Harris was pulled over and drugs were discovered in the trunk of his car. Upon interrogation later, he said that the drugs were to be dropped off at a certain dumpster for Williamson to pick up. When the officers attempted to organize a drop, Harris came clean, said that he was following Williamson, and that a drop would be unsuccessful. He refused to write this statement down and would not testify about it at trial. So, the state offered up testimony of the officer to recount Harris’s statement on the theory that Harris had made a statement against his self-interest, making his testimony more reliable. This was admitted and affirmed on appeal. The Supreme Court however argued that Harris’s statements contained a mix of reliable information and none of the statements used to implicate Williamson were against his self-interest. So, the testimony should not have been admitted.
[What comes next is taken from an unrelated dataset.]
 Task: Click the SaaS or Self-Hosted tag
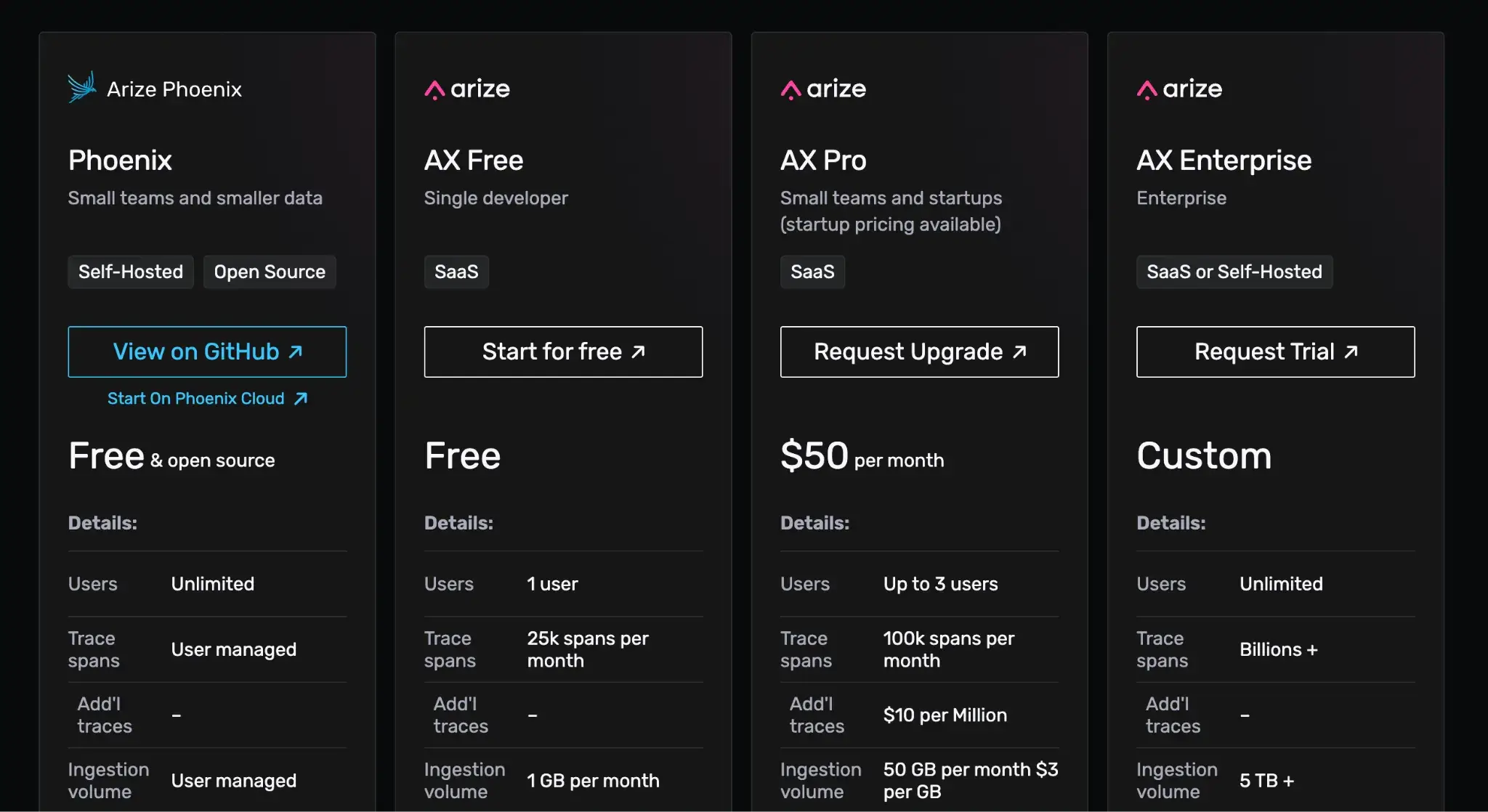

United States v. Barone, 114 F.3d 1284 (1st Cir. 1997). After a bank robbery made by two people, one of the robbers confessed to his sister saying that he and Barone had robbed the bank. Later, the confessing robber was murdered. Can the sister’s testimony regarding the confession be admitted at trial?

Dying Declarations—804(b)(2)

Mattox v. United States, 146 U.S. 140 (1892). Mullen was shot and dying but fully conscious and aware of his actions. When he was informed that he was not likely to survive he turned to a visitor and said, “I saw the people who shot me, and your son [Mattox] was not one of them.” The state sought to suppress this testimony as inadmissible hearsay.

O’Dell v. Ballard, No. 13–0220 (W. Va. 2013). Brookman committed suicide and left a note saying that he and O’Dell had planned on and followed through with murdering an individual. Is the suicide note admissible as a dying declaration against O’Dell?

Shepard v. United States

290 U.S. 96 (1933).

Mrs. Shepard had fallen ill and remained in that state for quite some time. Her recovery showed signs of improvement before she ultimately succumbed to the illness and died. Before she died, at one point she asked the nurse to fetch a certain bottle of whiskey and have it tested for poison, believing her husband to have poisoned her. Now, the state seeks to admit the testimony of the nurse testifying to Mrs. Shepard’s words as a dying declaration. The Supreme Court said this was not allowed because Mrs. Shepard still had a hope of recovery and had lacked the knowledge that her husband had in fact prepared the murder (only stating her suspicions).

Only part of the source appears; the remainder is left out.